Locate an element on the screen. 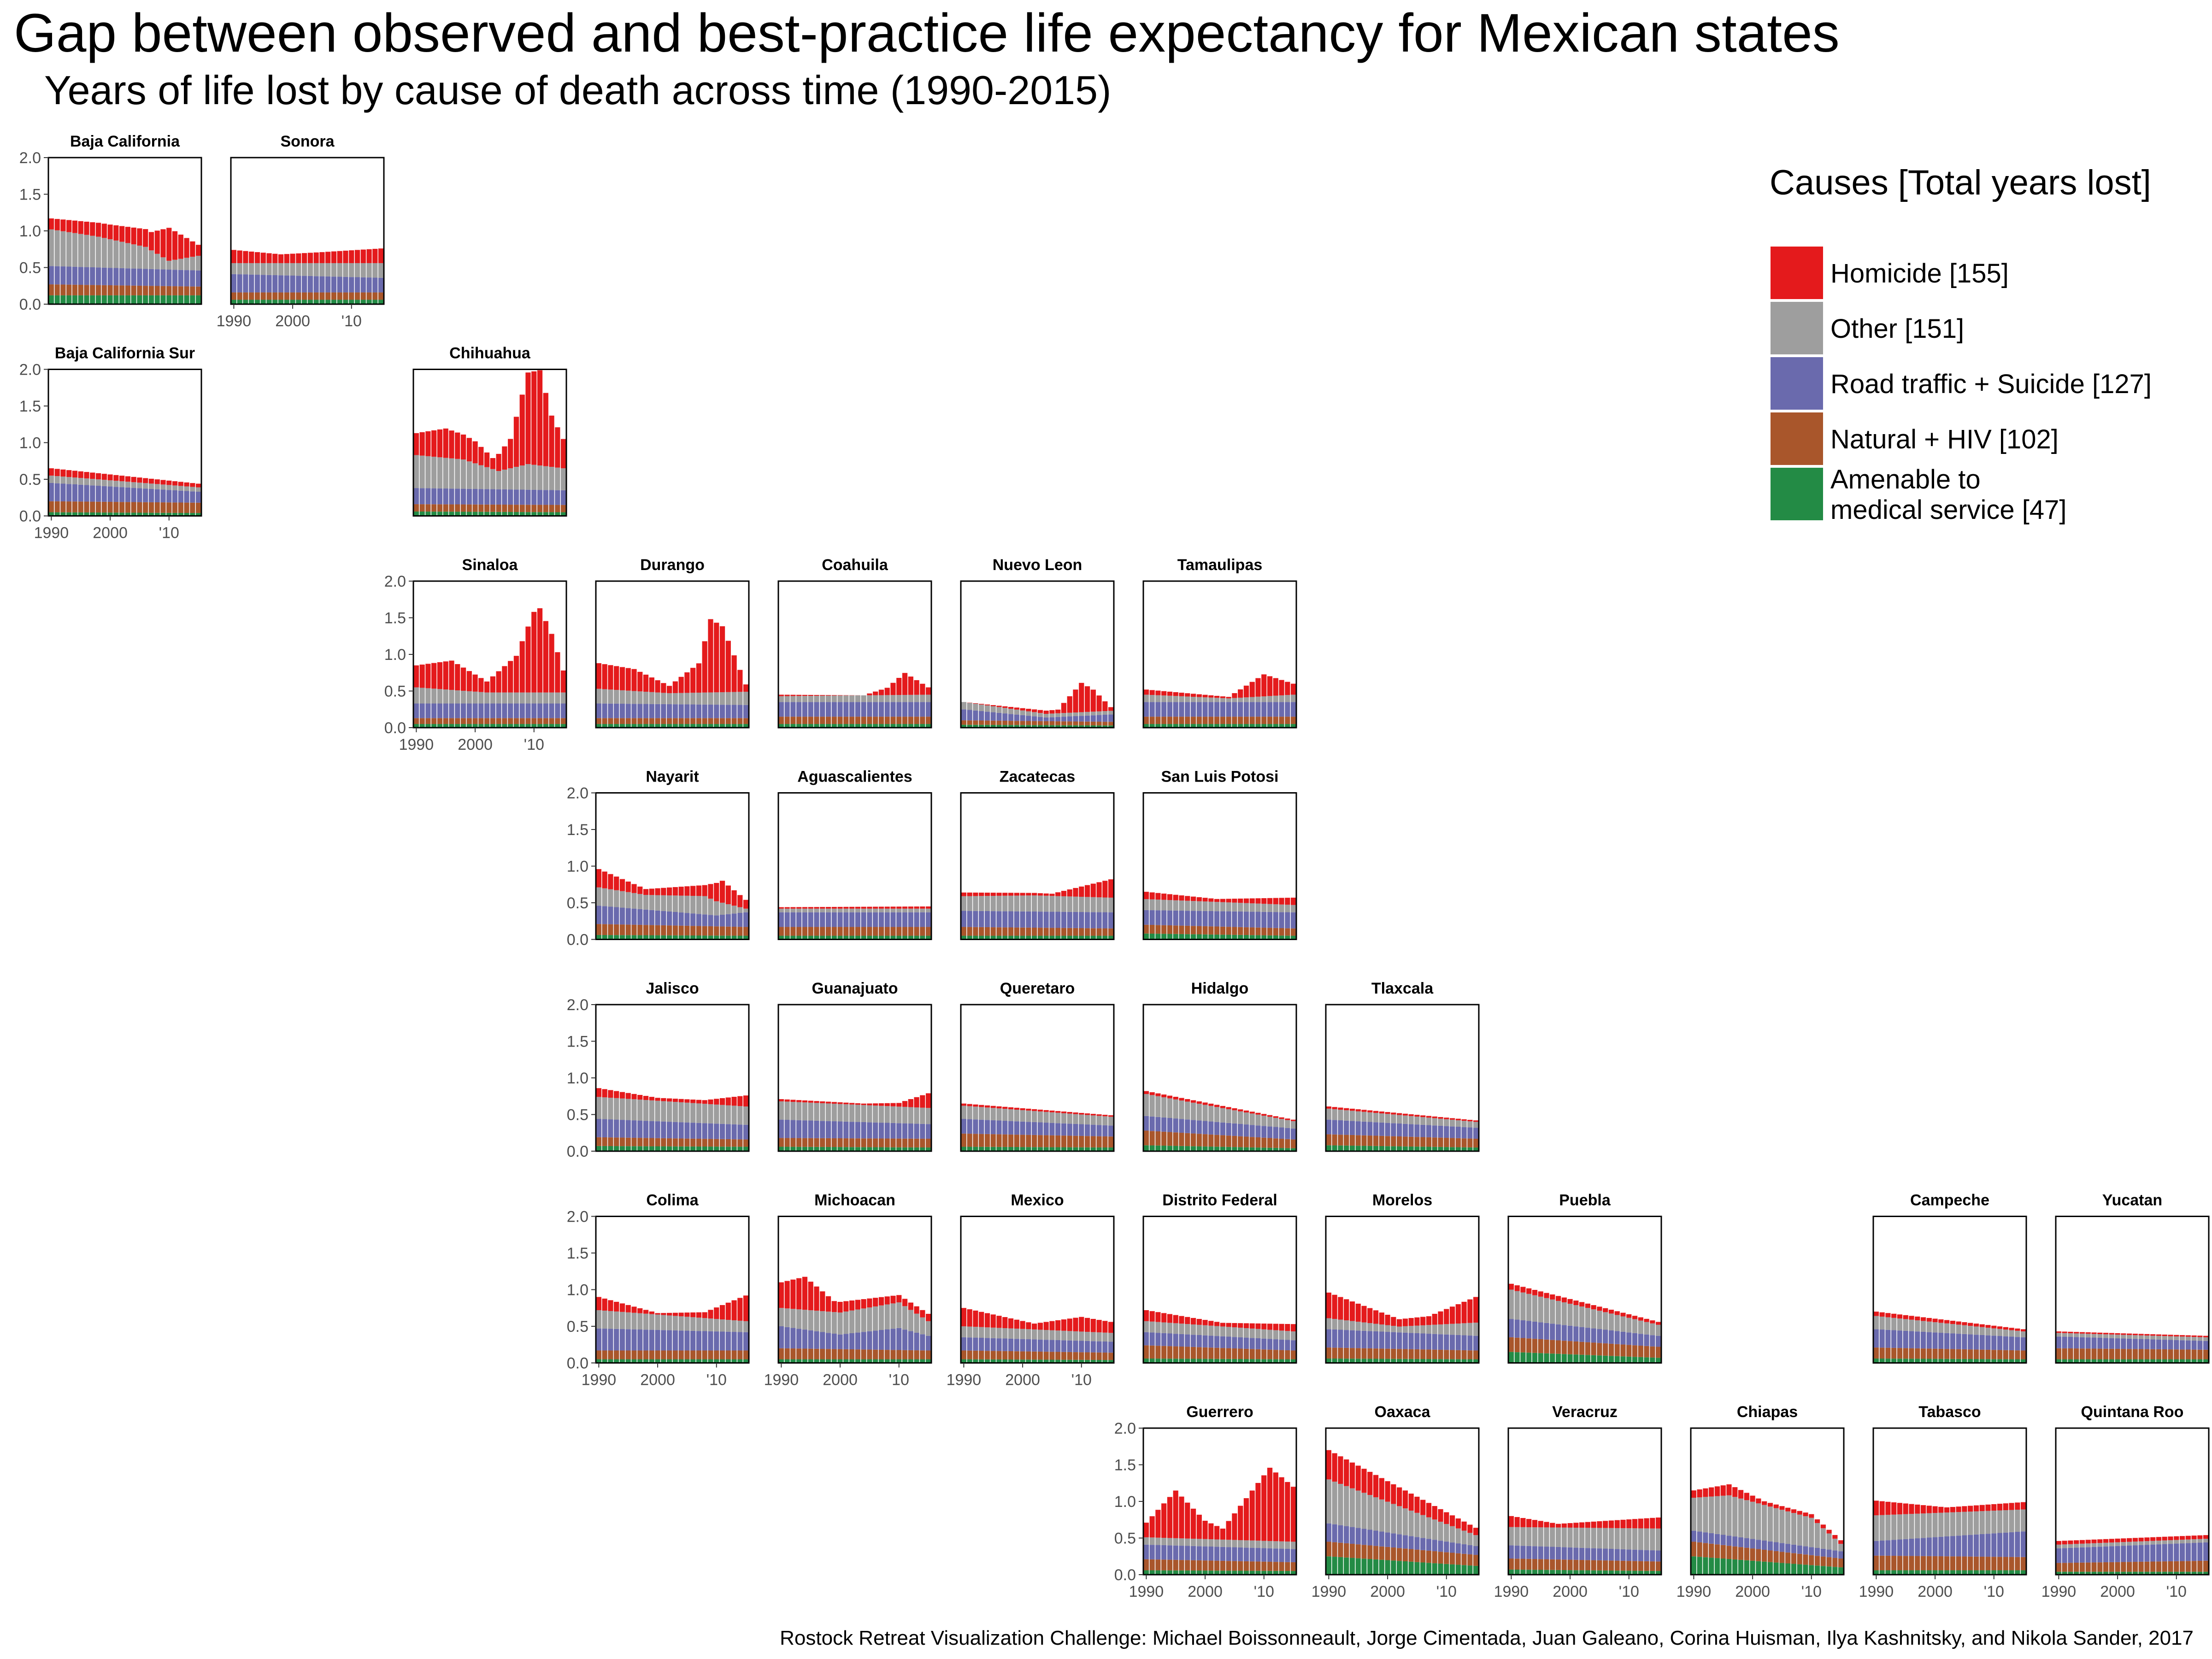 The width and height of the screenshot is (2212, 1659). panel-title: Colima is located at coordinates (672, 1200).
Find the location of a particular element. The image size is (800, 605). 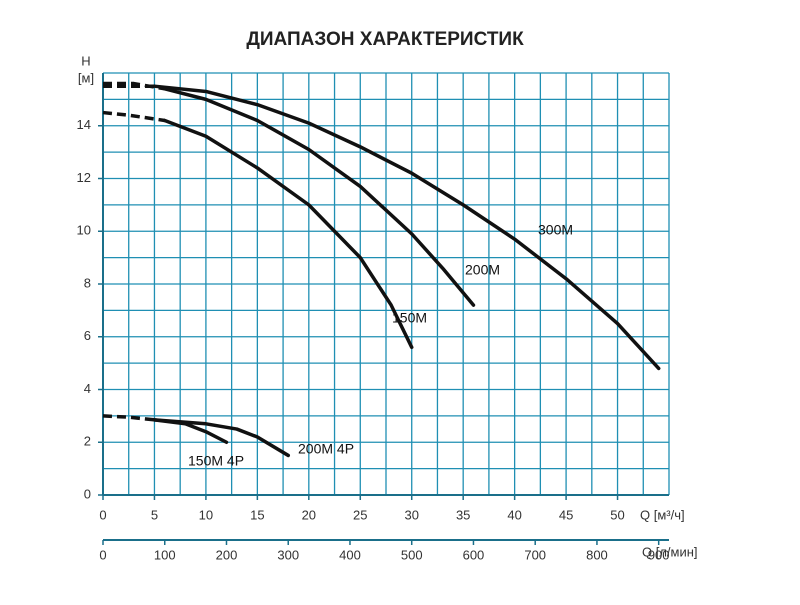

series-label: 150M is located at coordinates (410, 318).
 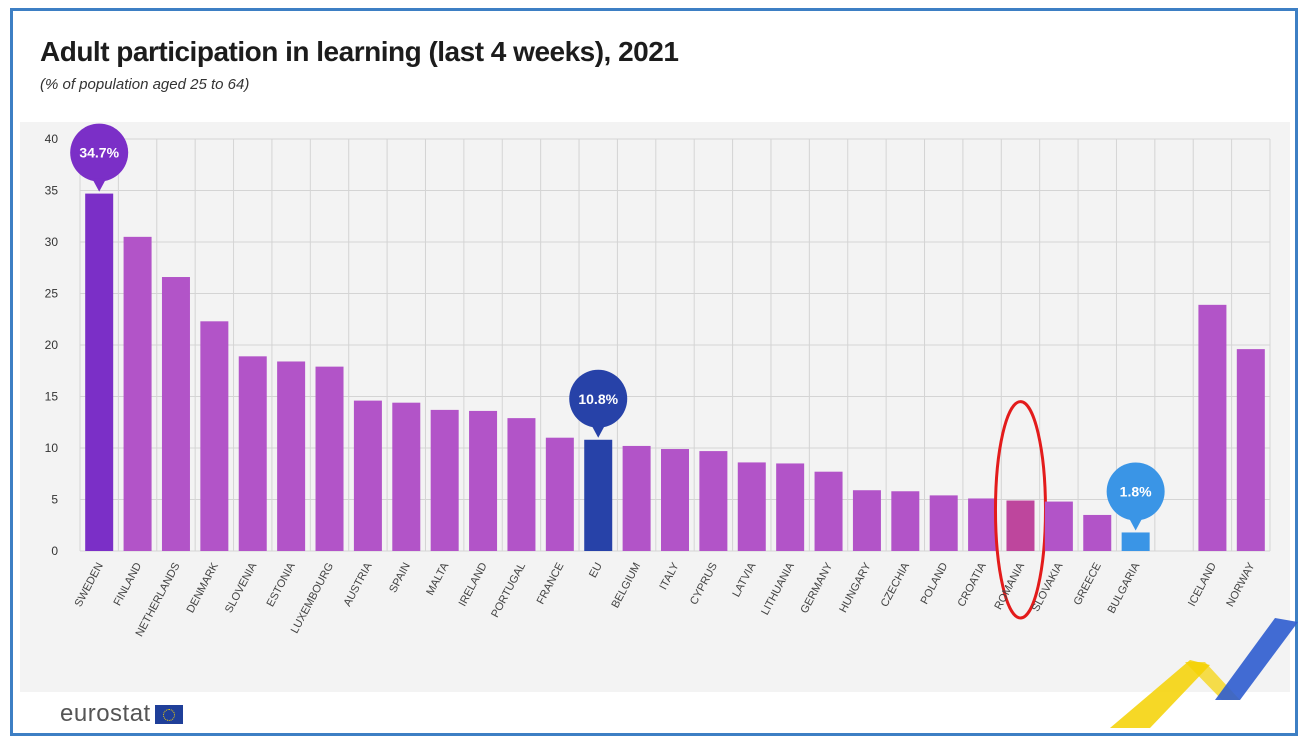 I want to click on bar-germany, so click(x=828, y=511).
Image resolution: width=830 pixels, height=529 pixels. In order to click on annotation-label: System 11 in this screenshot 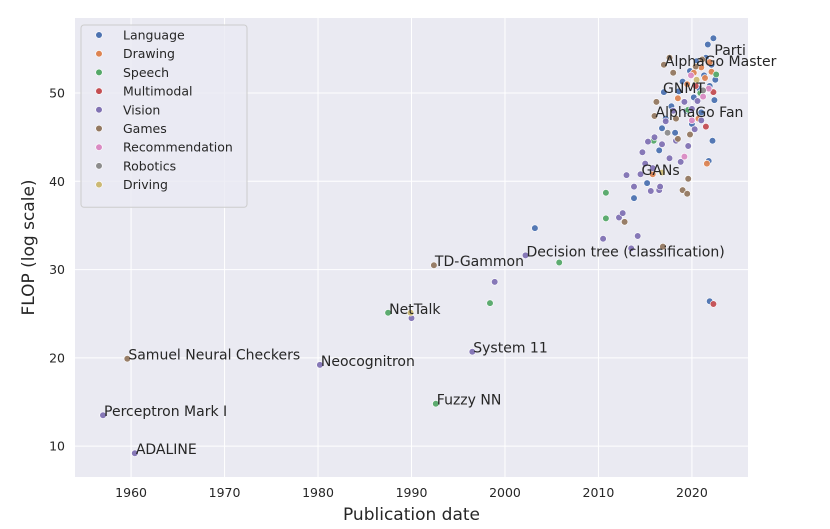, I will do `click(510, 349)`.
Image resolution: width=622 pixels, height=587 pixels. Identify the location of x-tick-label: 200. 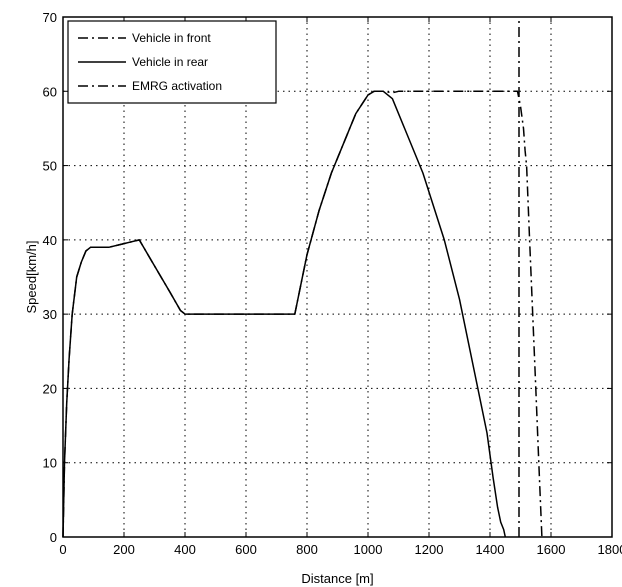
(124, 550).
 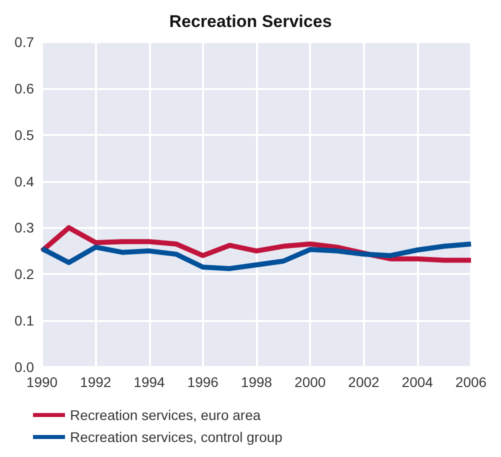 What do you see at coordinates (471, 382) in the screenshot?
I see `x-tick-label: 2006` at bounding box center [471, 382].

──────

What needs to be done
Copy the data above word for word, from the line containing "Image resolution: width=622" through the end of the data, including both. Leave out the pictures.

Your response
Image resolution: width=622 pixels, height=587 pixels. Identify the location of x-tick-label: 200. 
(124, 550).
  What do you see at coordinates (471, 382) in the screenshot?
I see `x-tick-label: 2006` at bounding box center [471, 382].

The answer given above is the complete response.